Given task 1:
In the Mother's Day gift guide, which bath bomb does the writer call a personal favorite?
Given task 2:
Copy word for word the stretch of the Mother's Day gift guide from "JO MALONE Rain" through "classic JM scents.".

Excerpt:
○ ○ ○ ○

Gift guides demonstrate the breadth of options one has when coming up to a big day like Mother’s Day {does anyone still call it Mothering Sunday, which sounds a little bit creepy?} or, they are prejudiced to the writer’s own preferences. This is a little bit of both. I like perfume, and I like things that are contained in other things, espesh when the container is ultimately useful in the future. I like all of these, and your mum may, too.

JO MALONE Rain & Angelica {€100} JO MALONEThis is one of four in the limited London Rain edition, hence the extra few bob in the price. The first hit of this is spectacular, truly infused with the freshness of rain. I pick up a little bit of pepper too, but that may just be my screwy nose (don’t ask me to talk about wine; I can tell if it’s red or white, that’s about the extent of it.) I just kept spraying it and spraying it on myself, because I kept missing the dry down — when I did get it, I was delighted for the wee blast of vetiver. This is lovely, but I will say it doesn’t have the staying power of some the classic JM scents.

Other scents in the collection include Wisteria & Violet, White Jasmine & Mint, and Black Cedarwood & Juniper, the last of which appeals as juniper = gin; also, the press materials claim that it has a ‘carnal touch of cumin’ in it, which — the mind reels.

LACOSTELACOSTE Eau de Lacoste Sensuelle {€60} This brand has always seemed preppy to me, which is mainly what they’re going for — that’s all in the way to say that sensual and little alligators haven’t exactly matched up in my mind. This is here to change yours: it’s got some amber notes in it, to darken things down a bit, and the bottle, as you can see, it designed to reflect the new tone.

It’s still sweet and yummy, though, and this dries down to a nougatine, vamilla-y vibe, so not too shocking a change. It’s definitely a touch more sophisticated — as in, less sporty — than the the original Eau de Lacoste for Women — but it doesn’t get completely down and dirty.

MUM'S DAY LUSH
LUSH Mum {€37.95} Talk about ‘what is says on the tin’! This container — yes, made of tin — is chock full of fun Lush stuff. Well, five seems like a ‘chock’ to me. There’s Dream Cream hand and body lotion, which is fab, and a trial-sized Gorgeous mosituriser for the face, along with four delicious bath additives, including a personal fave, the Secret Garden Bath Bomb. The tin is useful after mum uses everything up!

○ ○ ○ ○

Dataset content:
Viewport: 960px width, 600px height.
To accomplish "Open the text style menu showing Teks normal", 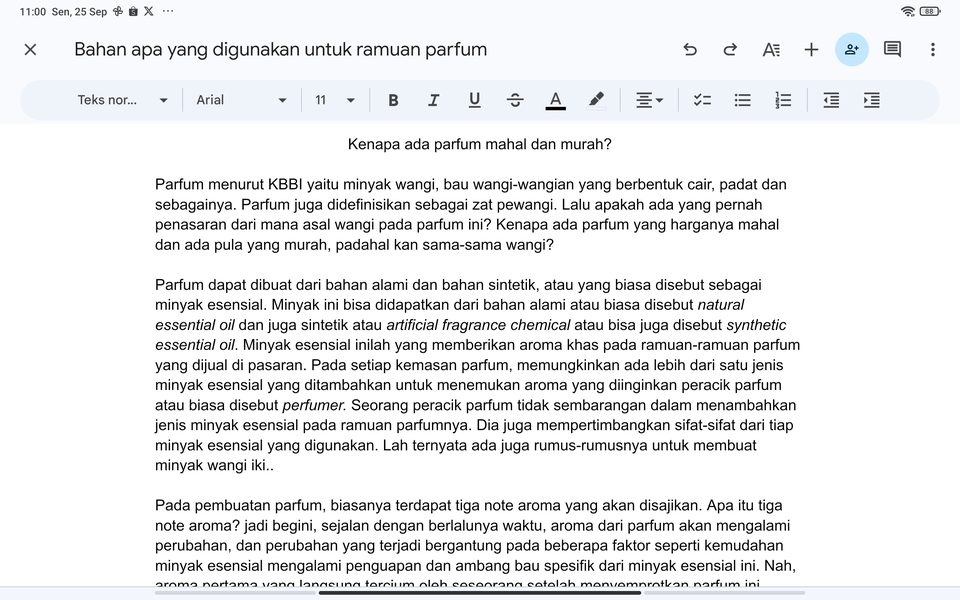I will (120, 99).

○ ○ ○ ○

Right answer 1:
The Secret Garden Bath Bomb.

Right answer 2:
JO MALONE Rain & Angelica {€100} JO MALONEThis is one of four in the limited London Rain edition, hence the extra few bob in the price. The first hit of this is spectacular, truly infused with the freshness of rain. I pick up a little bit of pepper too, but that may just be my screwy nose (don’t ask me to talk about wine; I can tell if it’s red or white, that’s about the extent of it.) I just kept spraying it and spraying it on myself, because I kept missing the dry down — when I did get it, I was delighted for the wee blast of vetiver. This is lovely, but I will say it doesn’t have the staying power of some the classic JM scents.